Stored items
^^^^^^^^

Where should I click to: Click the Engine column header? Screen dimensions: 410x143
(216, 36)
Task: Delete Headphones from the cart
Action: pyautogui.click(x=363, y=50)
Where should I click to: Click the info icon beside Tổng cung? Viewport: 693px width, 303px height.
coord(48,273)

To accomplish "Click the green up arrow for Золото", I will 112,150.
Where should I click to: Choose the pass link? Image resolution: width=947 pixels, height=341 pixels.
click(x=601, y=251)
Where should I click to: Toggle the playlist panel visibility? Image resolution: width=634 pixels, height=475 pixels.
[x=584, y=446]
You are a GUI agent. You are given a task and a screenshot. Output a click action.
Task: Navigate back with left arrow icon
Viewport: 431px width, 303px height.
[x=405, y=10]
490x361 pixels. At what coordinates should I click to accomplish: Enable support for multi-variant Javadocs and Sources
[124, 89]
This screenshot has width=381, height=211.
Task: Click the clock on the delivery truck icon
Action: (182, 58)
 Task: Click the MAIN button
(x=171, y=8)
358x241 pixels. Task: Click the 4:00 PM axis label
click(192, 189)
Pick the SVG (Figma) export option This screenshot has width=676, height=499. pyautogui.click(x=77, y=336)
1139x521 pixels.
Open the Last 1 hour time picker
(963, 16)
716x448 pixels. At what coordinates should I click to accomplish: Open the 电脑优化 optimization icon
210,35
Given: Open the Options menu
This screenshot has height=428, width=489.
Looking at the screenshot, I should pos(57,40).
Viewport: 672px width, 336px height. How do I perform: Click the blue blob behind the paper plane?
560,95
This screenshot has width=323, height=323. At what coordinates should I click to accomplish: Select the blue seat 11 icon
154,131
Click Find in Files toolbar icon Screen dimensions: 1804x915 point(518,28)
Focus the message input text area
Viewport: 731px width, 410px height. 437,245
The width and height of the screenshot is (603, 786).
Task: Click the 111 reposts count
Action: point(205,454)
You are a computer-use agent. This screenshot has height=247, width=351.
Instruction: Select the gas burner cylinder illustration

^^^^^^^^

### ABOUT THIS EXERCISE:
Whenever the string "arrow" shows up in a line of the entries, copy that line.

### WORKED SOLUTION:
To accomplish "Click the green up arrow for Золото", I will 112,150.
Task: Navigate back with left arrow icon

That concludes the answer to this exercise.